Consignes
1) Recopiez, s'il vous plaît, le passage de l'article sur les constructions illégales au Portugal qui commence aux mots « En 2014, le » et s'arrête après « unique en Europe. ».
2) D'après l'article sur les constructions illégales au Portugal, quelle part du parc immobilier portugais les bâtiments concernés représentaient-ils selon l'estimation de 2014 ?

Extrait à lire
>>>>

Jurisprudence

Portugal : Régularisation Massive des Constructions Illégales

Portugal : la Régularisation Massive des Constructions Illégales

Temps de lecture : 8 minutes

En 2014, le Portugal a lancé une opération sans précédent : régulariser des centaines de milliers de constructions illégales bâties depuis les années 1950. Maisons construites sans permis, extensions non déclarées, bâtiments sur terrains agricoles : le pays a choisi l'amnistie plutôt que la démolition. Cette politique, impensable en France, a transformé le paysage juridique portugais. Comment fonctionne ce mécanisme ? Pourquoi la France ne le fait-elle pas ? Analyse d'un cas unique en Europe.

Sommaire

  1. Le contexte portugais
  2. La loi de régularisation de 2014
  3. Comparaison avec la France
  4. Exemples et cas pratiques
  5. Questions fréquentes
  6. Conclusion

Le contexte portugais

Un héritage de constructions illégales

Le Portugal porte un héritage lourd : des décennies de construction anarchique, notamment dans les régions rurales et le littoral de l'Algarve.

Les causes historiques :

Période Contexte Conséquence
1950-1974 Dictature Salazar Urbanisme peu contrôlé
1974-1985 Révolution, instabilité Priorités autres que l'urbanisme
1985-2008 Boom immobilier Construction massive, contrôles insuffisants
2008-2014 Crise économique Impossibilité de démolir

Estimation en 2014 : 500 000 à 800 000 bâtiments concernés, soit près de 15% du parc immobilier portugais.

Les types de constructions concernées

Les constructions illégales au Portugal recouvrent des situations variées :

Constructions totalement illégales :

  • Maisons bâties sans aucun permis
  • Habitations sur terrains agricoles ou forestiers
  • Bâtiments en zone littorale protégée

Constructions partiellement irrégulières :

  • Extensions non déclarées
  • Modifications sans autorisation
  • Dépassements de surface autorisée

Problèmes documentaires :

  • Permis perdus ou jamais enregistrés
  • Constructions anciennes sans cadastre
  • Héritages sans actes de propriété clairs

L'impasse de la démolition

Face à cette situation, deux options : démolir ou régulariser.

<<<<

Bloc de données
>>>>

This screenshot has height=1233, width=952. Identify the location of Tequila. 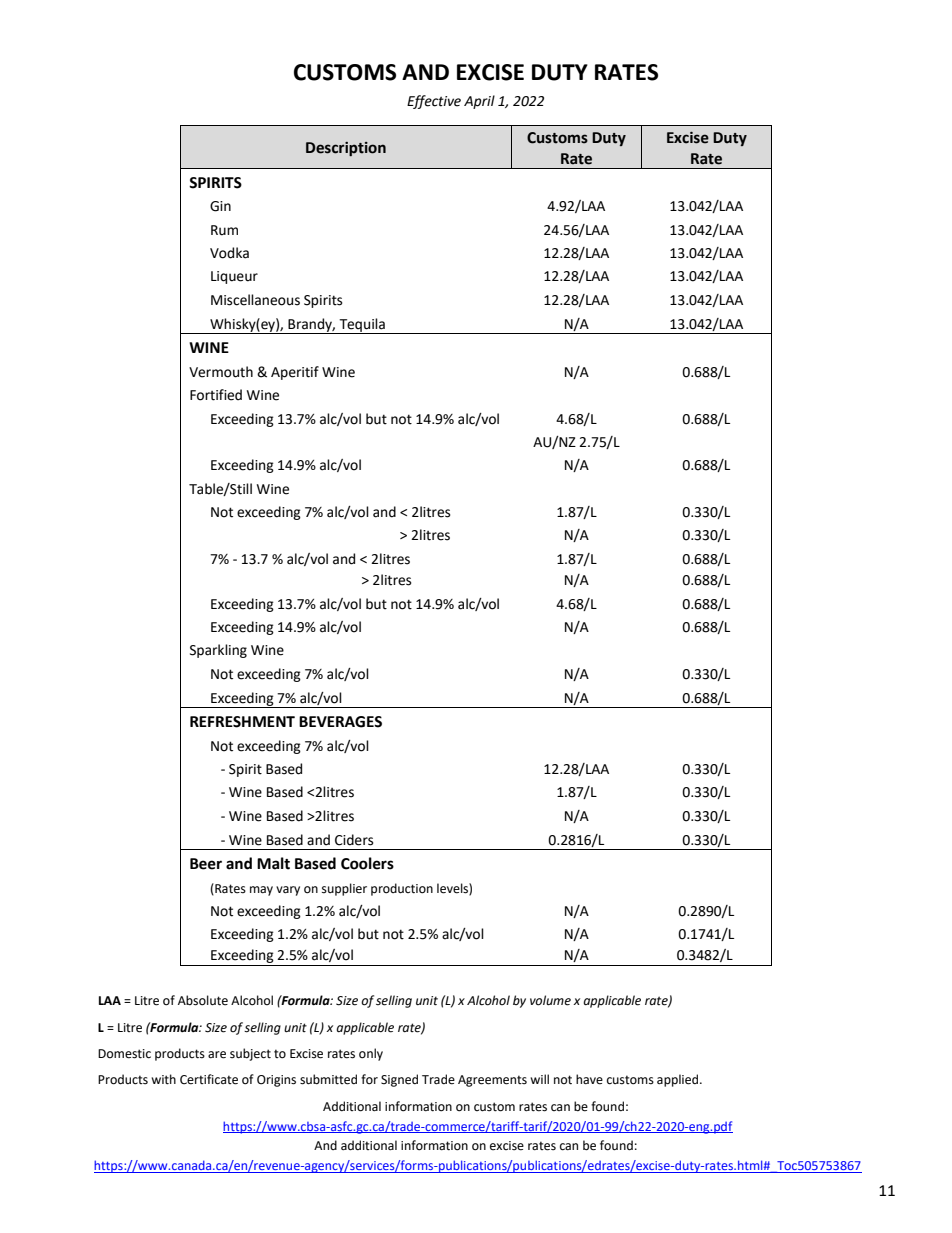
(362, 326).
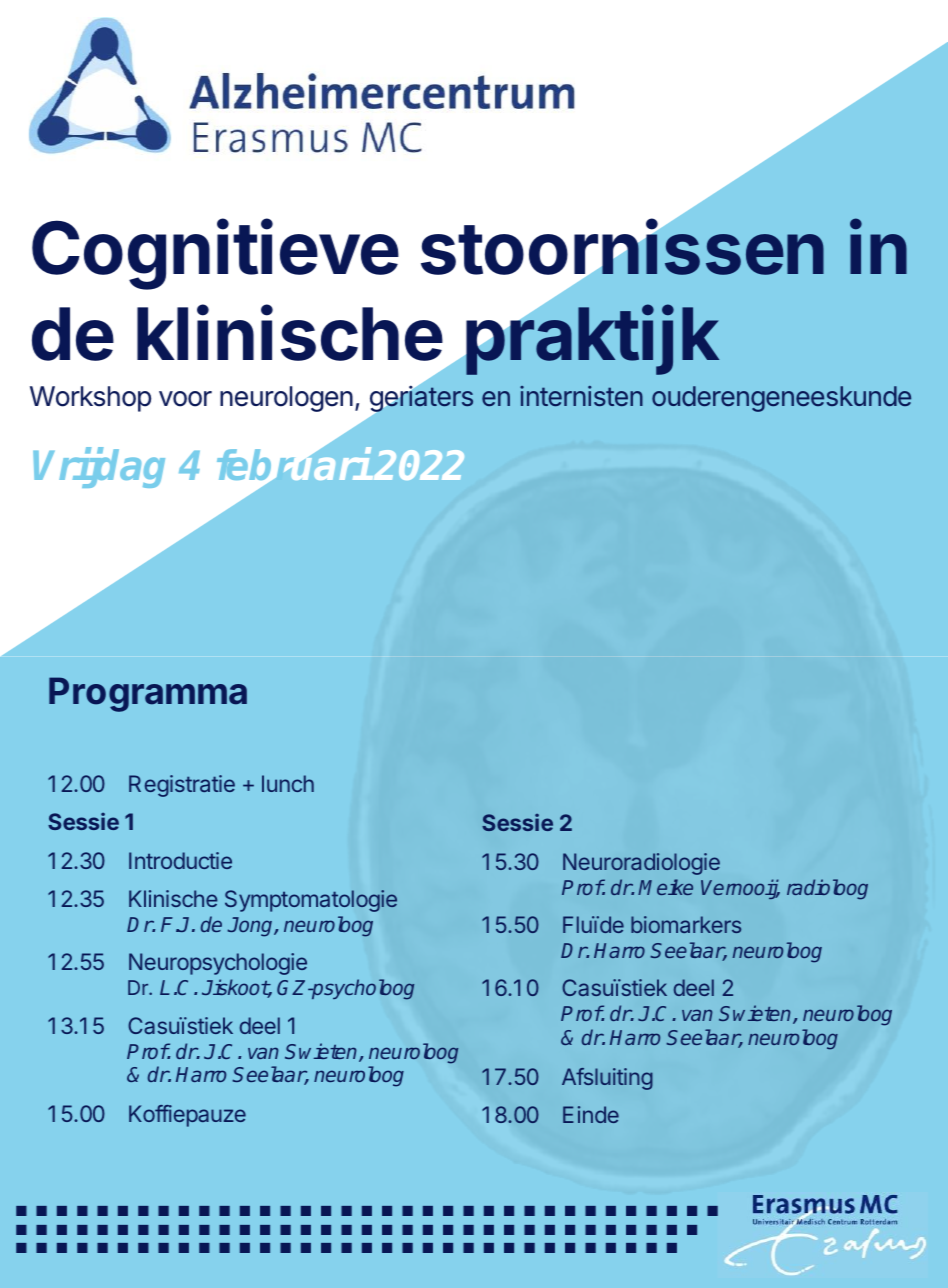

<<<<

Réponses attendues
1)
En 2014, le Portugal a lancé une opération sans précédent : régulariser des centaines de milliers de constructions illégales bâties depuis les années 1950. Maisons construites sans permis, extensions non déclarées, bâtiments sur terrains agricoles : le pays a choisi l'amnistie plutôt que la démolition. Cette politique, impensable en France, a transformé le paysage juridique portugais. Comment fonctionne ce mécanisme ? Pourquoi la France ne le fait-elle pas ? Analyse d'un cas unique en Europe.

2) Près de 15% du parc immobilier portugais.